Tuesday, May 3, 2011

Three Strauss Ladies Reviewed in HGO's "Ariadne"

"As The Prima Donna in the prologue and Ariadne in The Opera, Christine Goerke was confident and insistent, magnificent in every respect and clearly at the top of her game. Funny and dramatic, she seemed entirely natural in these roles, as if they had been written expressly for her. As well, her commanding voice was the only one that prevailed over a largely dominant orchestra. She has a powerful, fully resonant quality that would make her an ideal Wagnerian singer, and one can only imagine what her recent interpretation of Kundry in Parsifal at Turin’s Teatro Regio was like. I’d safely bet that it was incredible. Standing on her lonely rock and beckoning to what she believes is Hermes ready to escort her towards death, a spine-tingling moment, she was one of the most extraordinary artists on HGO’s stage this season."

"Just a month ago at Dallas Opera, Laura Claycomb gave an exacting, emotional performance as Gilda in Verdi’s popular Rigoletto. Her voice was rich and confident, clear in the high notes, her phrasing smooth and inventive. Thrilling to hear, she was also a very convincing actor, vulnerable and endearing as the hunchbacked jester’s beautiful daughter. This being the only other role I’ve seen her perform, however, it appears that she is much more attuned to Verdi’s flowing Italian than Strauss’ dense Austrian-flavored German. Her interpretation of Zerbinetta on Friday was largely unremarkable. It seemed she was protecting her voice in order to make it through the thing. Her high notes were raspy, sometimes thin. She struggled with the coloratura flourishes in the lengthy second-scene 'Opera' aria. She looked tired. This might have been unnoticeable if she had exuded more charisma. Zerbinetta is an 'all or nothing' role, and Claycomb stayed safely in the middle."

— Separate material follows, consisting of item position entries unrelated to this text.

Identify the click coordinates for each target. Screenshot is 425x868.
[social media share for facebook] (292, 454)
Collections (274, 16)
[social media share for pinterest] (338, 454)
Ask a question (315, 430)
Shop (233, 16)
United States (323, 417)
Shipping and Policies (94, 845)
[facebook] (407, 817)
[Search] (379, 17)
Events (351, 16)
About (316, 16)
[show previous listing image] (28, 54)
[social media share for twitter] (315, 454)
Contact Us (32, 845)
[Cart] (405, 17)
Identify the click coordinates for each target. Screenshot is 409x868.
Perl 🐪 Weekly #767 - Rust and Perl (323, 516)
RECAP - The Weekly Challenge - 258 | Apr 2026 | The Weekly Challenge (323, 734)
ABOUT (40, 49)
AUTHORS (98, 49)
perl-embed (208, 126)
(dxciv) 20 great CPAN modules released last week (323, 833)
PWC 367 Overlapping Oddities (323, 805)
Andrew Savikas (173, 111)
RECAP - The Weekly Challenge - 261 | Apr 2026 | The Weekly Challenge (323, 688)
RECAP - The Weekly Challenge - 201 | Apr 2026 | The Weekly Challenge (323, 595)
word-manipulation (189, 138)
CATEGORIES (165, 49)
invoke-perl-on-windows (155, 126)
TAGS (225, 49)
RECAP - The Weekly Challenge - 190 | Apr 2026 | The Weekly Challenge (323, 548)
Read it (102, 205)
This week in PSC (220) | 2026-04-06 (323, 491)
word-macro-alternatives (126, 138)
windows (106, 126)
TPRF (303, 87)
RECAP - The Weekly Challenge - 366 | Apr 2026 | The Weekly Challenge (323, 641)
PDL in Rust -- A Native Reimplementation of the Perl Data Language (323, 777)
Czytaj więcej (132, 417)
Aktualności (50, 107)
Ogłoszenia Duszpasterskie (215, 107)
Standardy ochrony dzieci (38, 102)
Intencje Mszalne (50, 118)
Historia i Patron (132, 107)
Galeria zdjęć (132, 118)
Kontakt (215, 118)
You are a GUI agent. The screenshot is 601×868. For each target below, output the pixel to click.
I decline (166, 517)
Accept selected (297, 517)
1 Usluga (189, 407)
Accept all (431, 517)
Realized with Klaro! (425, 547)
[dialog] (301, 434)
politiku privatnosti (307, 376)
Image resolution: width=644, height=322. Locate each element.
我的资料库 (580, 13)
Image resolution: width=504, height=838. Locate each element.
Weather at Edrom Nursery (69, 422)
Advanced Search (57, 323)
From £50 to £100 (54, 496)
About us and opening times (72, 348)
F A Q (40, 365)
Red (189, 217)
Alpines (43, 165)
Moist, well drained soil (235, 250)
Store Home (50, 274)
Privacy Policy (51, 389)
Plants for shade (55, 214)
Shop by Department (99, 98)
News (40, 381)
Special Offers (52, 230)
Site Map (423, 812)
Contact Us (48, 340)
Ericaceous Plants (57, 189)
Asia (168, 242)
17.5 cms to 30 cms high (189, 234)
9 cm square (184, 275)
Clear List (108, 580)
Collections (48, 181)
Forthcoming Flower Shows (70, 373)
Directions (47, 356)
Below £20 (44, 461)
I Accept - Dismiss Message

"In the prologue it is Zerbinetta, I believe, who refers to The Composer with contempt, saying, 'his endless top notes are irritating.' Funny when mentioned within the opera, unfortunately this was exactly the case with Susan Graham, who didn’t seem in good voice on Friday night. It was as if she couldn’t hear herself. She seemed even out of breath at times. Most of her top notes were distinctly sharp or flat, and vocally she wandered throughout the scene, giving us far too many sudden fortissimos. Strauss gave some of his most glorious phrases to this character, and I kept waiting for Graham to settle in and dazzle, but she didn’t. There is also the matter of her acting. Yes, The Composer has a stormy persona, but that doesn’t mean the part is one-dimensional. 'He' has to do more than stamp his foot time and again."